The United States’ largest newspaper chain, Gannett, recently posted two uncommon job openings: a reporter dedicated to the life and activities of Taylor Swift and another for Beyoncé Knowles-Carter.

Through collaborations with its 200 plus daily newspapers, including USA Today and The Tennessean based in Nashville, the new hires would assume the role of “modern storytellers,” proficient in all aspects of journalism—print, audio, and visual. The job descriptions highlight the need for the reporters to comprehend and convey the societal impacts and the cultural relevance of these pop icons.

Follow us on Google News! ✔️


The Taylor Swift reporter will be tasked to unravel the secret behind Swift’s continually expanding influence, discern the essence of her fanbase in pop culture, and trace her impact in the music and business sectors. Similarly, the Beyoncé reporter is expected to deliver profound insights into the singer’s transformative effect on society and the various industries she engages in.

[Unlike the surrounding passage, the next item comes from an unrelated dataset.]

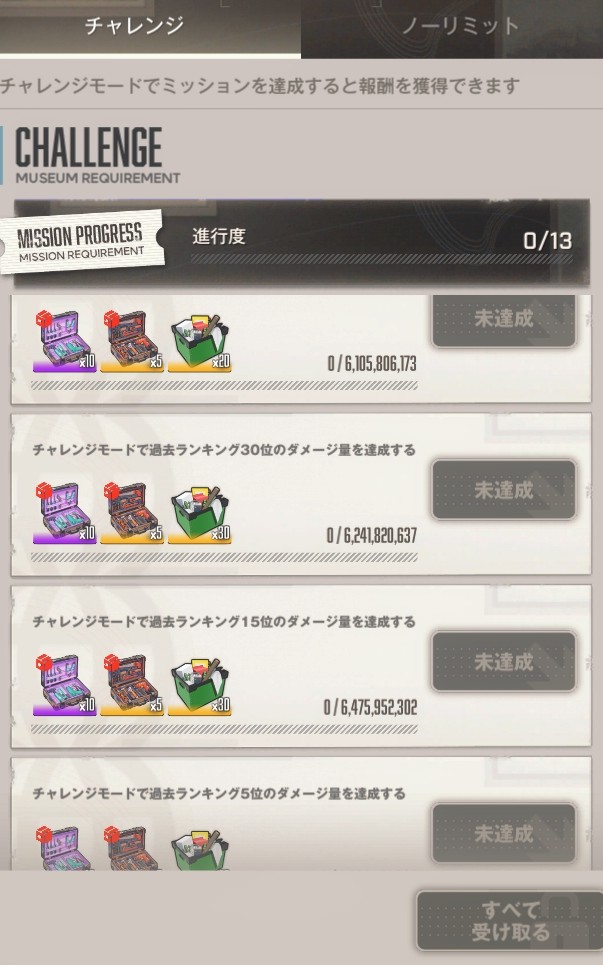Tap the すべて受け取る claim-all button

(509, 921)
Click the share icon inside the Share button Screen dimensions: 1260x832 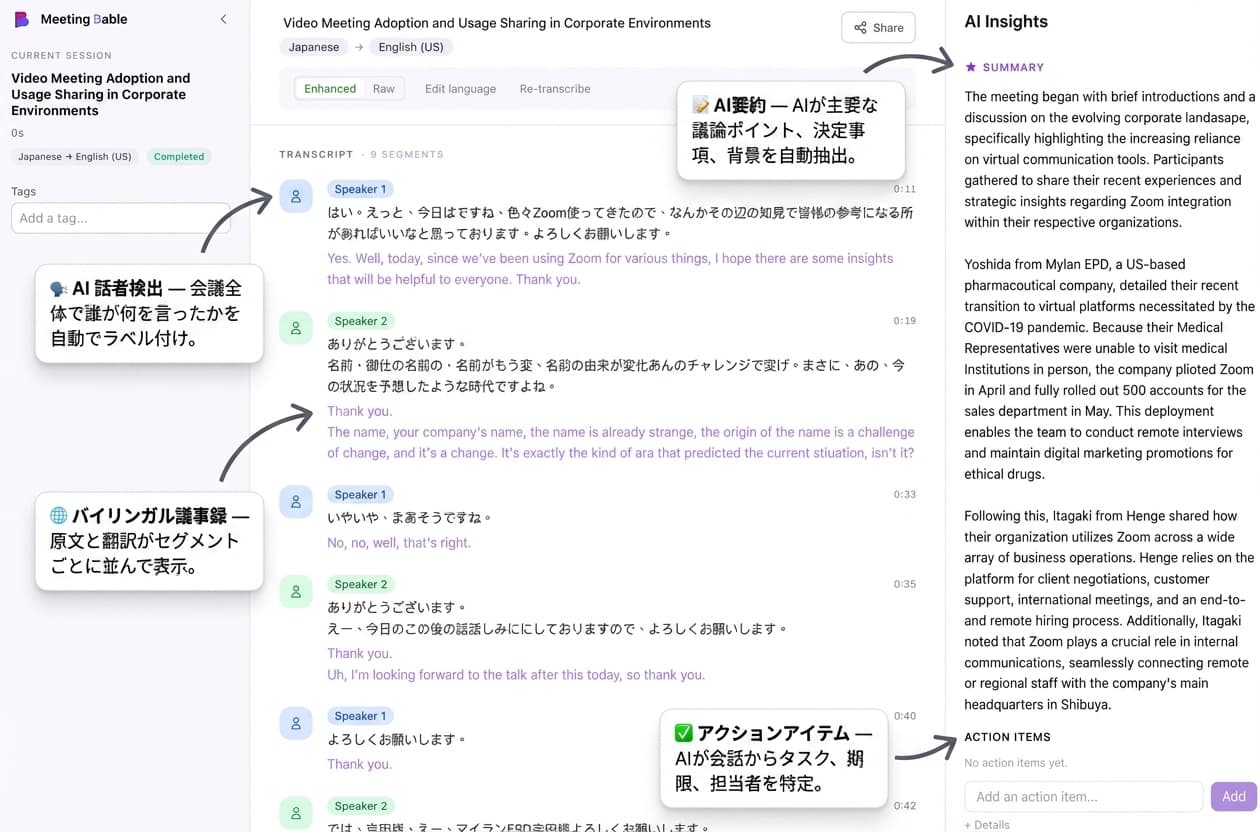860,27
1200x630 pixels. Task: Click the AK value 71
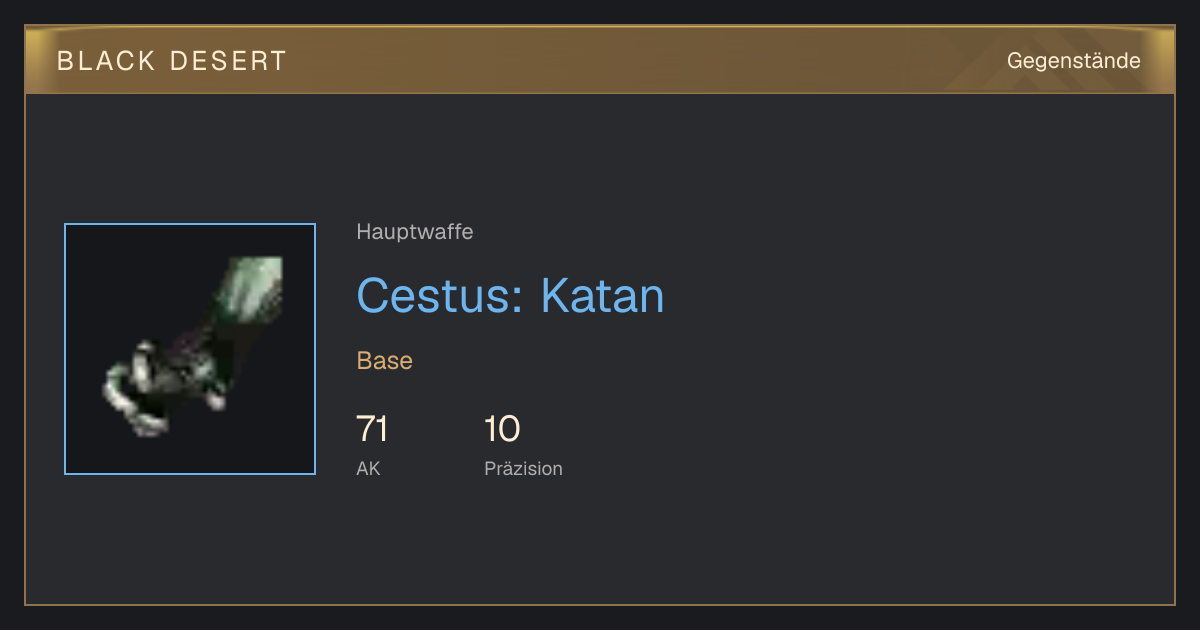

Despite the existing three-person music team, Michael Anastasi, Gannett’s vice president for local news and Tennessean’s editor, cites that their sophisticated coverage could stand against any. Actively seeking opportunities to enhance their service to their paying customers, Gannett aims to become an indispensable source of relevant news and information.

However, these new roles have drawn criticism in light of Gannett’s recent layoffs. The company’s workforce dwindled by 47% over the past three years due to layoffs and attrition. Some media outlets saw reductions as high as 90%, with Gannett last year jettisoning approximately 6% of its roughly 3,440-person U.S. media division. Critics argue that hiring for these unique, artist-specific roles at the cost of local journalism is a sign of misplaced priorities.

Gannett defended the decision, however, with Anastasi emphasizing that the introduction of these roles in no way come at the expense of other reporters. He also addressed concerns about the possible negative effect if the reporters acted more like fans rather than objective journalists. His position was that if the job was executed properly, the reporters would instead establish their credibility as national authorities on these influential artists.

The roles have also been criticized for presenting fandom as a full-time job. Furthermore, such beat reporting, although common in politics, is unusual in entertainment journalism, which typically covers a wide range of talents.

The decision to create these roles can be seen as a sign of Taylor Swift and Beyoncé’s economic power. In the increasingly competitive digital media space, creating new jobs focusing on these artists might be a welcome strategy to keep pace with the swiftly changing landscape and cater to the fans’ constant need for updates.

Despite various opinions, these new positions highlight the present challenge for entertainment journalists—the volume of releases. Suzy Exposito, Los Angeles Times reporter, stressed, “The business of music is a numbers game,” and that keeping up with the new releases can be overwhelming hence the need for reporters who focus only on particular artists.

However, it’s a matter of debate if such artist-specific jobs represent the future of music journalism. Only a handful of musicians possess such an expansive cultural reach to warrant a dedicated reporter. But if a journalist can provide in-depth coverage rather than standard concert reports, their established expertise could prove invaluable. These new roles may usher in a significant shift in arts coverage, making space for more inclusive stories and challenging the traditional values of music journalism.